「見ざる、言わざる、聞かざる」
掲載日:2026/08/19
「見ざる・聞かざる・言わざる」をご存じでしょうか。
これは悪いことを見たり、聞いたり、言ったりしない方がよいという意味のことわざで。
日本語の「ざる」と「猿」の語呂合わせから、目・耳・口を塞いだ三匹の猿(三猿)の姿で表されています。
その前後に、人間の一生を象徴した、合計八場面の猿の彫刻が世界遺産の日光東照宮にありますね。

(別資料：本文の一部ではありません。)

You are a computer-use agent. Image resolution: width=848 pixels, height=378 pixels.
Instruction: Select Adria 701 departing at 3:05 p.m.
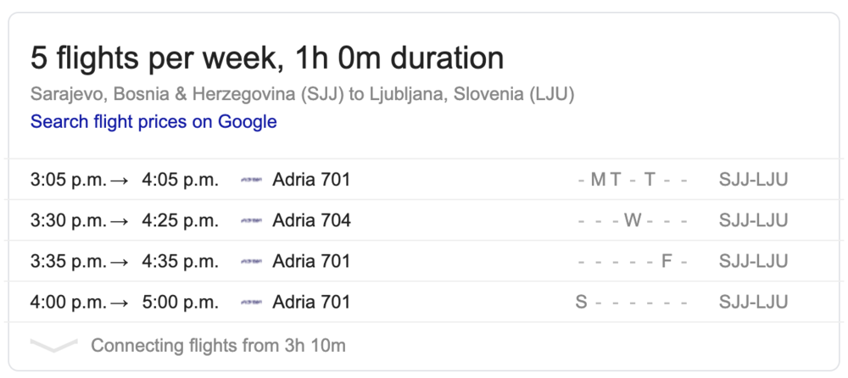(x=311, y=180)
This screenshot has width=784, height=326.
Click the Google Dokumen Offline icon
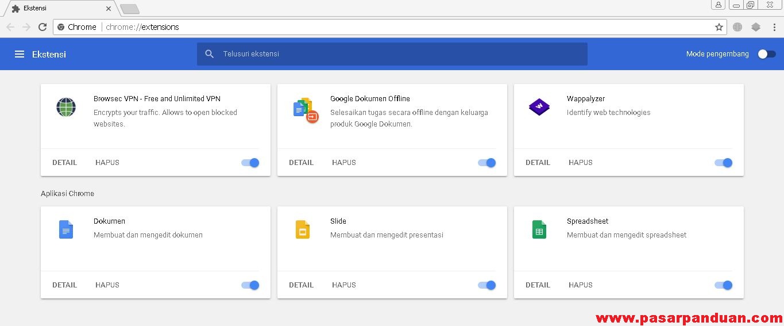[305, 110]
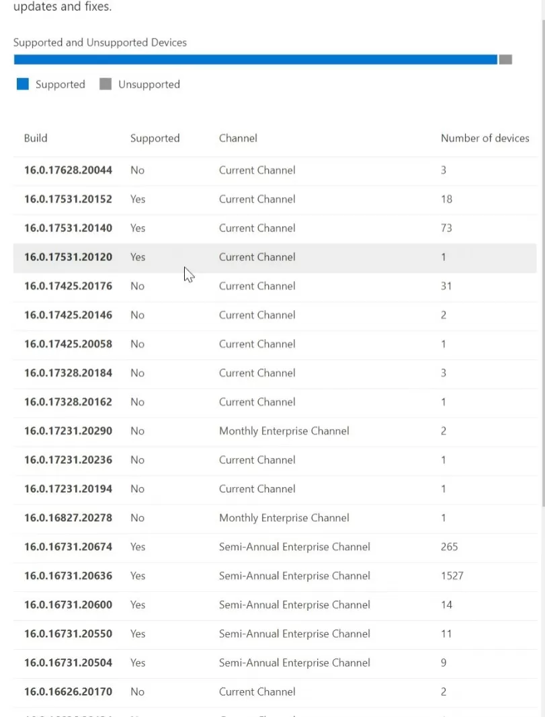Click the gray Unsupported segment of the bar
545x717 pixels.
pyautogui.click(x=505, y=59)
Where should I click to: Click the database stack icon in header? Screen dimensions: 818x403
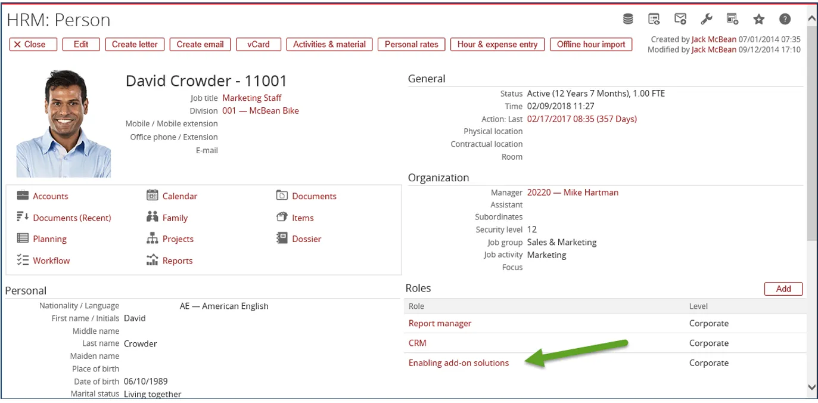628,19
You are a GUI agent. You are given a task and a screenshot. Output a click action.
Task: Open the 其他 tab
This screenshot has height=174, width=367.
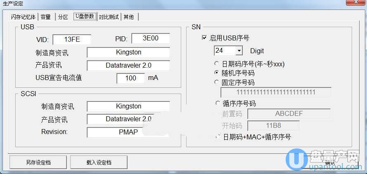[x=128, y=17]
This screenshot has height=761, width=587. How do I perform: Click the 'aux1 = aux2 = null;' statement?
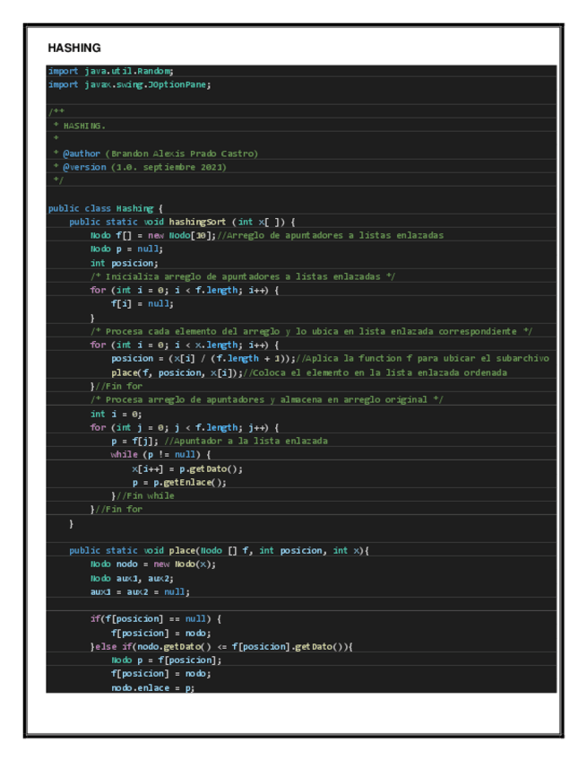point(140,591)
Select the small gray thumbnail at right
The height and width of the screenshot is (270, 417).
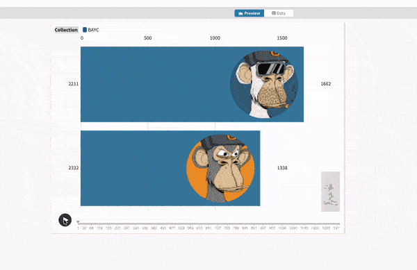click(x=331, y=192)
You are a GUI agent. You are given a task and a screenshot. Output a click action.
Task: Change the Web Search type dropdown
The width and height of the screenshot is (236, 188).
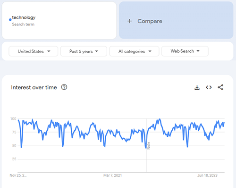(185, 51)
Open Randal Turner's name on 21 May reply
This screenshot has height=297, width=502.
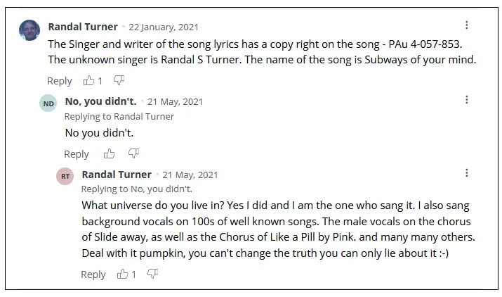[117, 175]
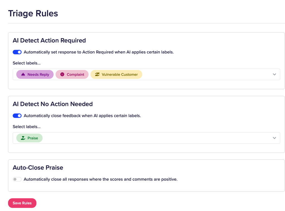
Task: Disable the AI Detect Action Required toggle
Action: click(x=17, y=52)
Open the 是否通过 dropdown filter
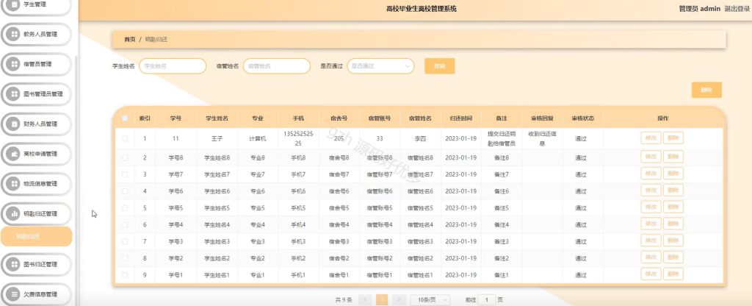This screenshot has height=306, width=752. coord(380,66)
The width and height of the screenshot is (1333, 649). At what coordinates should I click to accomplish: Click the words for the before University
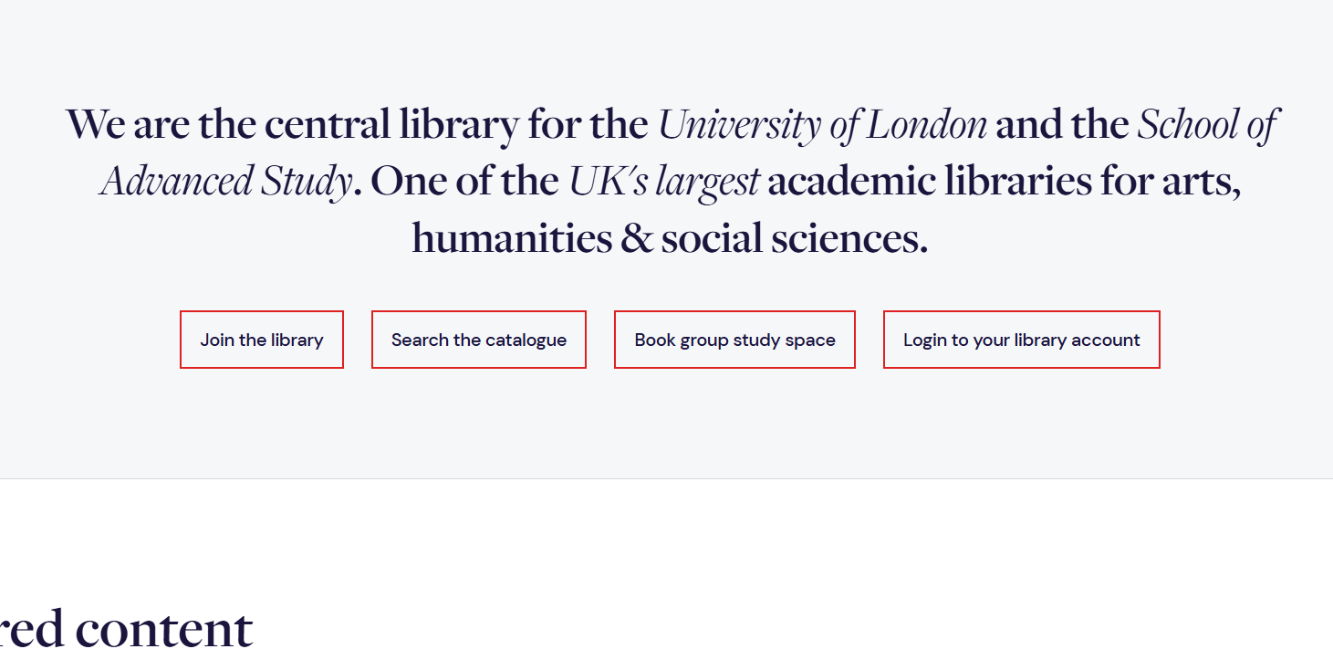point(588,125)
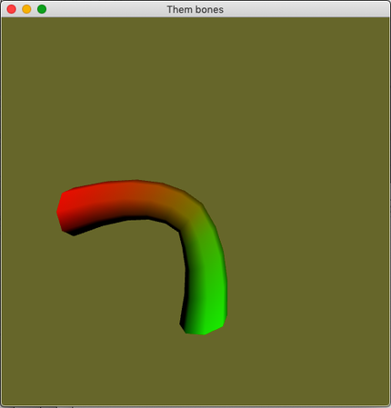The image size is (391, 408).
Task: Select the red end cap of the tube
Action: [64, 212]
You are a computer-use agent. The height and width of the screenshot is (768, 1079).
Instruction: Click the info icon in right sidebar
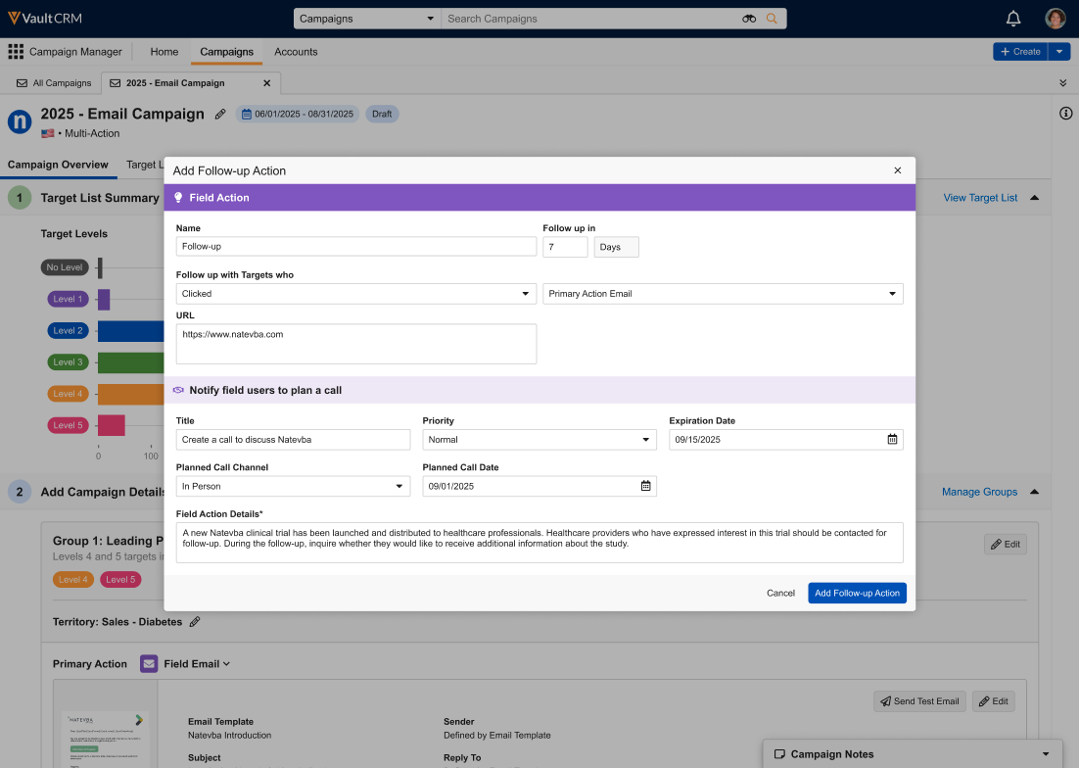pyautogui.click(x=1066, y=114)
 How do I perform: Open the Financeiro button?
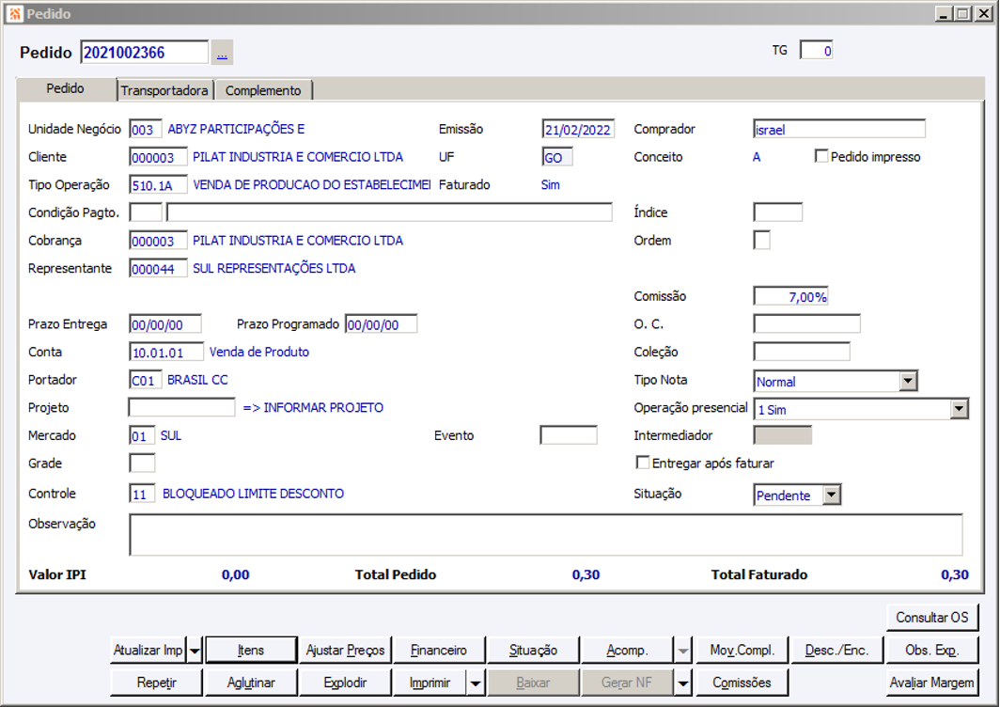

①手をかぎして遠くを見ている母猿(子供の幸せな未来を願う)。
②見ざる・聞かざる・言わざる(幼少期は悪いことを見たり、聞いたり、話したりせず、素直なまま育ってほしいという親の思い)。
③座っている猿(独り立ち直前の様子)。
④上を見上げている青年期の猿(青雲の志を抱く)。
⑤下を覗きこむ猿と背中に手を当てる猿(困難に直面するが、周囲の励ましで乗り越えていく)。
⑥もの思いにふける様子の猿(恋愛の悩みを通して成長する)。
⑦仲睦まじい二匹の猿(夫婦で荒波を乗り越えていく)。
⑧お腹の大きい猿(子猿もやがて自分が親となり、やっと親の苦労がわかる)。
これらの彫刻は、人間の生き方を示す手本でもあり、子を思う親の愛情の深さを教えてくれているのです。